Today marks the 20th anniversary of the Americans with Disabilities Act, and celebratory discussions, events and rallies are underway (sometimes with taxpayer help) in Washington, D.C. and around the country. Few if any of the events will include any panelists who are skeptical about the law, and indeed much press coverage nowadays treats the ADA as if it were uncontroversial, with at best a nod to libertarian commentators who see it as a coercive and fabulously expensive government venture into what ought to be private decision-making. When Kentucky Senate candidate Rand Paul recently voiced some relatively mild criticism of the law, he drew heated criticism for days.
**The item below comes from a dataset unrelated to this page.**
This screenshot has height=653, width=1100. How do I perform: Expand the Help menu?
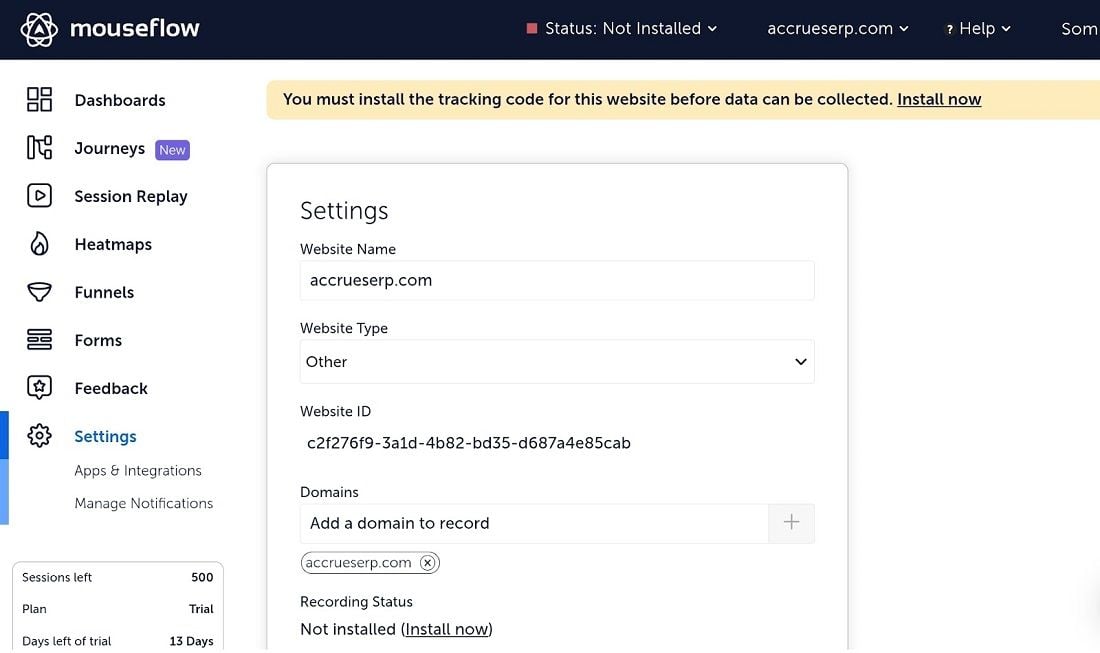(978, 29)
Which is not to say the ADA and related legislation does not continue to generate startling and unsettling results on a regular basis. Thus in recent months a New Jersey jury ordered a rheumatologist to pay $400,000 for not providing a deaf patient with a sign language interpreter at his own expense; the Ninth Circuit ruled that the law may require movie theaters to provide captions and descriptions for blind or deaf viewers; a federal appeals court ruled that the nation’s paper currency unfairly discriminates against the disabled and must be redesigned (thus taking a different view from the National Federation of the Blind, which doesn’t think there’s a problem); a police dispatcher won a settlement in her lawsuit saying she was unfairly discriminated against because of her narcolepsy (tendency to fall asleep at inappropriate times); a large online tutoring service agreed to provide interpreters; miniature golf courses learned they will have to make 50 percent of their holes accessible to wheelchair users; and so forth. On Friday the Department of Justice announced that it would revisit the high-stakes question of whether and to what extent website operators must make their designs and services “accessible” to disabled computer users, perhaps in onerous and expensive ways.
One reason for the law’s immunity from criticism is that it is defended as a matter of identity politics: if you’re against it, then you must be against the people it protects. So it is treated as rude, not merely provocative, to bring up the failure of the original ADA premise that the new law would “pay for itself” by increasing the labor force participation of the disabled (the rate declined instead). Or to question the law’s “all for one, one for all” extension of the disability label to cover alcoholics, the mentally ill, and the mentally retarded, groups whose problems have historically been seen as quite different from those of the blind, deaf or paraplegic. Or to mention the money-driven ADA “filing mills” in California, Florida and other states under which complainants roam the land filing hundreds of similar complaints against local businesses which their lawyers then convert into assembly-line cash settlements.
No, the most suitable way to mark an identity-politics milestone may be to turn to those who have been obliged to think through some of the identity-politics issues from the inside. Among those who’ve criticized the ADA from a disabled perspective are Russell Redenbaugh, a blind businessman and member of the U.S. Civil Rights Commission (“My own fear is that the ADA implementing regulations can have a chilling effect on the hiring of the disabled.”), attorney and wheelchair user Julie Hofius (law makes job-seeking harder by “inhibiting free discussion between interviewer and interviewee”), and Greg Perry, author of the book Disabling America: The Unintended Consequences of the Government’s Protection of the Handicapped (“caring by gunpoint”). Their writings might be a place to start in figuring out whether we should aspire to another 20 years of ADA more intense than the last.